## CONSIGNA ESCRITA 1
Extrae del fragmento sobre la guerra en Siria el pasaje que comienza en las palabras "Pero si hemos" y termina después de "las guerras civiles.".
## CONSIGNA ESCRITA 2
Enumera todos los años que se mencionan en el fragmento sobre la guerra en Siria.
## CONSIGNA ESCRITA 3
Según el fragmento sobre la guerra en Siria, ¿con ayuda de quién destrozó el régimen de Damasco a los rebeldes en Qusayr?

## FRAGMENTO DE LECTURA
+-------+

Entonces, ¿qué, en nombre del cielo, estamos haciendo? Después de que
incontables miles han perecido en la atroz tragedia de Siria, de pronto
–ahora, luego de meses y años de prevaricación– nos molestan unos
cuantos cientos de muertos. Terrible. Inconcebible. Sí, es cierto. Pero
el trauma de esta guerra debió impulsarnos a la acción en 2011. Y en
2012. Pero ¿ahora? ¿Por qué?. Sospecho que sé la razón. Creo que el despiadado ejército de Bashar
Assad tal vez está ganando contra los rebeldes que armamos en secreto.
Con ayuda del Hezbolá libanés, el aliado de Irán en Líbano, el régimen
de Damasco destrozó a los rebeldes en Qusayr y quizá esté en el proceso
de acabar con ellos en el norte de Homs. Irán está profundamente
involucrado en proteger al gobierno sirio. Por tanto, una victoria de
Bashar es una victoria para Irán. Y Occidente no puede tolerar victorias
iraníes.
Y ya que estamos en el tema de la guerra, ¿qué pasó con esas
magníficas negociaciones israelí-palestinas de las que tanto alardeaba
John Kerry? Mientras expresamos angustia por los perversos ataques con
gas en Siria, la tierra de Palestina sigue siendo engullida. La política
del Likud israelí –seguir negociando la paz hasta que no quede nada de
Palestina– continúa a toda marcha, razón por la cual la pesadilla del
rey Abdalá de Jordania (mucho más potente que las armas de destrucción
masiva con las que soñábamos en 2003) sigue creciendo: que Palestina
acabará siendo en Jordania, no en Palestina.
Pero si hemos de creer a las tonterías que salen de Washington,
Londres, París y el resto del mundo civilizado, es sólo cuestión de
tiempo para que nuestra veloz y vengativa espada aniquile a los
damasquinos. Observar a los líderes del resto del mundo aplaudir esta
destrucción es tal vez la más dolorosa experiencia histórica que debe
soportar esta región. Y la más vergonzosa. Excepto porque también
estaremos atacando a musulmanes chiítas y sus aliados ante el aplauso de
musulmanes sunitas. Y de eso están hechas las guerras civiles.

+-------+

## INFORMACIÓN REGISTRADA
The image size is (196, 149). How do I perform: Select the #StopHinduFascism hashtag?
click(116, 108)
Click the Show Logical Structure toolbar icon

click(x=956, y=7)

+-------+

## RESPUESTA DEL EJERCICIO 1
Pero si hemos de creer a las tonterías que salen de Washington,
Londres, París y el resto del mundo civilizado, es sólo cuestión de
tiempo para que nuestra veloz y vengativa espada aniquile a los
damasquinos. Observar a los líderes del resto del mundo aplaudir esta
destrucción es tal vez la más dolorosa experiencia histórica que debe
soportar esta región. Y la más vergonzosa. Excepto porque también
estaremos atacando a musulmanes chiítas y sus aliados ante el aplauso de
musulmanes sunitas. Y de eso están hechas las guerras civiles.

## RESPUESTA DEL EJERCICIO 2
2011, 2012 y 2003

## RESPUESTA DEL EJERCICIO 3
Con ayuda del Hezbolá libanés, el aliado de Irán en Líbano.